REQUIREMENT: How many lines of the records hold the string "pencil"? Reply with the number alone.

DATA SUPPLIED:
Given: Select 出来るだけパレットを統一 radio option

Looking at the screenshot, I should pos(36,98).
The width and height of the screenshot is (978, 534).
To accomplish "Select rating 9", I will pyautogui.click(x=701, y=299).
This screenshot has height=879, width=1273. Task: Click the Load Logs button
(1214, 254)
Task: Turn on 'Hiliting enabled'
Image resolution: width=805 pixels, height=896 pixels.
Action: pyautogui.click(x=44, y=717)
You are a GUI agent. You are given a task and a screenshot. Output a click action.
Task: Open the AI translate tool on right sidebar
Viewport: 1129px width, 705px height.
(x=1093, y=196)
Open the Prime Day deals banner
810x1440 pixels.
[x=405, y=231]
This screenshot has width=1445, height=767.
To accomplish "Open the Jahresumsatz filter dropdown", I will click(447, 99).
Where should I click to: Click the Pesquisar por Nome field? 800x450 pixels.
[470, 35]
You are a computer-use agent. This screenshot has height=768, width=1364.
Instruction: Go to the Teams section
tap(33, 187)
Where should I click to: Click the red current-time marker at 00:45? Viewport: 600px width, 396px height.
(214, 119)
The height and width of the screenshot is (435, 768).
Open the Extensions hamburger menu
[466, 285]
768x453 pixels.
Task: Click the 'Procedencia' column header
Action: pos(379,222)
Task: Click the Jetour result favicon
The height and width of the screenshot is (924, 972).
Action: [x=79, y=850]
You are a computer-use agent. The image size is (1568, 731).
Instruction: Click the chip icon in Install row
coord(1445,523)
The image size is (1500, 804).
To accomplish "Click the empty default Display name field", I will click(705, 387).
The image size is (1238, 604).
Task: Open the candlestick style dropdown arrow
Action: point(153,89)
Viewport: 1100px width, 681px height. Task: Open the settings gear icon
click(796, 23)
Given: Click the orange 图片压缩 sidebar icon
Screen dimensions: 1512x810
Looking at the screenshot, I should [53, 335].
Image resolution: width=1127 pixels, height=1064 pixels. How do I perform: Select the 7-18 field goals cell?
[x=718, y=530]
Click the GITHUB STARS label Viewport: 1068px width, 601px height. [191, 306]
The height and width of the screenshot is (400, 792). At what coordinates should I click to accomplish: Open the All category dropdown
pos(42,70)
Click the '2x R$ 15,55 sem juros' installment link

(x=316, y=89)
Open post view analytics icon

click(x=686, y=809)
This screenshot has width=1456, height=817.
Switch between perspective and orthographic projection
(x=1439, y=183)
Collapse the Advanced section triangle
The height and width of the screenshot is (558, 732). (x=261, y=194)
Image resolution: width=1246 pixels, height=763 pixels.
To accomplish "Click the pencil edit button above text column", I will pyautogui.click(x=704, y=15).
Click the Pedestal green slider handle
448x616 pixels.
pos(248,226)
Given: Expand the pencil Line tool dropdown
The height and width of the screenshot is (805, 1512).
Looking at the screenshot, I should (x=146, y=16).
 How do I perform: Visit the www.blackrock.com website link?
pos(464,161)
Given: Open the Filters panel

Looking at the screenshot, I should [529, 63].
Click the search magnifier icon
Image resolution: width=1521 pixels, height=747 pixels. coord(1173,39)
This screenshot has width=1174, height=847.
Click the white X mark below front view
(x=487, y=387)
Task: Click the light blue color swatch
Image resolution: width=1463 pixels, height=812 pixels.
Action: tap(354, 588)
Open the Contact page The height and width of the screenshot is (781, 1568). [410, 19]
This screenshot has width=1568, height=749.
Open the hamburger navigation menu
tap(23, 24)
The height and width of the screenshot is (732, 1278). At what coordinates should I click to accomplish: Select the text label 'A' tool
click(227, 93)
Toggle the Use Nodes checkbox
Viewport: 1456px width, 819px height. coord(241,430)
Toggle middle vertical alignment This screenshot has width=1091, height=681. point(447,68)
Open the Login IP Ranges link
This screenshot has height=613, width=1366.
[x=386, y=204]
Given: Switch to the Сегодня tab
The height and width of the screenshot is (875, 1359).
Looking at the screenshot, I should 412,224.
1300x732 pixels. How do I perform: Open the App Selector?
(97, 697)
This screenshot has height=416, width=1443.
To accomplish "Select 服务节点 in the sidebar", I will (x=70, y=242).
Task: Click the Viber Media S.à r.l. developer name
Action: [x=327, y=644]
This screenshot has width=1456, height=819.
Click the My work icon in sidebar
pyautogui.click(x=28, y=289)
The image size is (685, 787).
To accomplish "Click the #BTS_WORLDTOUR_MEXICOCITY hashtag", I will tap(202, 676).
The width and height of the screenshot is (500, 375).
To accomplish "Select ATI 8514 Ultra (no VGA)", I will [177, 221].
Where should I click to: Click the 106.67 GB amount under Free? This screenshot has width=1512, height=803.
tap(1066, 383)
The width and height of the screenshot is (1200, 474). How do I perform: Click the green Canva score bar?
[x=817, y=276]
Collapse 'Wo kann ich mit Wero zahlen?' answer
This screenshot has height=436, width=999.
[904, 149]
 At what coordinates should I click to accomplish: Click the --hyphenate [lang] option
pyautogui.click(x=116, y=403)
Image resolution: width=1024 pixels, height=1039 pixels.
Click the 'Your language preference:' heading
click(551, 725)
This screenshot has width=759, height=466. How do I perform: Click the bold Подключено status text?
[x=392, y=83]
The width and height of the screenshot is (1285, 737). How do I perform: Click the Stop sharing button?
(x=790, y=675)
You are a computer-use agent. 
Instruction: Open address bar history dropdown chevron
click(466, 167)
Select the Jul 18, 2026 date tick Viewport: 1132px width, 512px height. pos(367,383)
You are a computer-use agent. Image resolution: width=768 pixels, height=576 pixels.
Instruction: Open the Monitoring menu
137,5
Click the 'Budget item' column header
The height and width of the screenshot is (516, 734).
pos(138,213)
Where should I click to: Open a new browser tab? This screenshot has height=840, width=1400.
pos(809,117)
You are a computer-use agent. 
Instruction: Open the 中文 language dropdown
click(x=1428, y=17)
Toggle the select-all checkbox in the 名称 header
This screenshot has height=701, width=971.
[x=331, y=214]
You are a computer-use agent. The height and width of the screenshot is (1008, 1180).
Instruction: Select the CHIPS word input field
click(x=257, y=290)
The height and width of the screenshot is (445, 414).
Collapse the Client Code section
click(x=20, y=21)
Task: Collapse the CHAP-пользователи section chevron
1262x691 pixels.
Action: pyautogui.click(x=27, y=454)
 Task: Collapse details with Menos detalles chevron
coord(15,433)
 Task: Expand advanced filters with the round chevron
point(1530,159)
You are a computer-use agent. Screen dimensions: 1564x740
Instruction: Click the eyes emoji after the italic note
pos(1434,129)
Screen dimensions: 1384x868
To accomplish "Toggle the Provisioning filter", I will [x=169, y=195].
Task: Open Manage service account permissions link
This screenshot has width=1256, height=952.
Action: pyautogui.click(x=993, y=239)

RESULT OF THE TASK: 2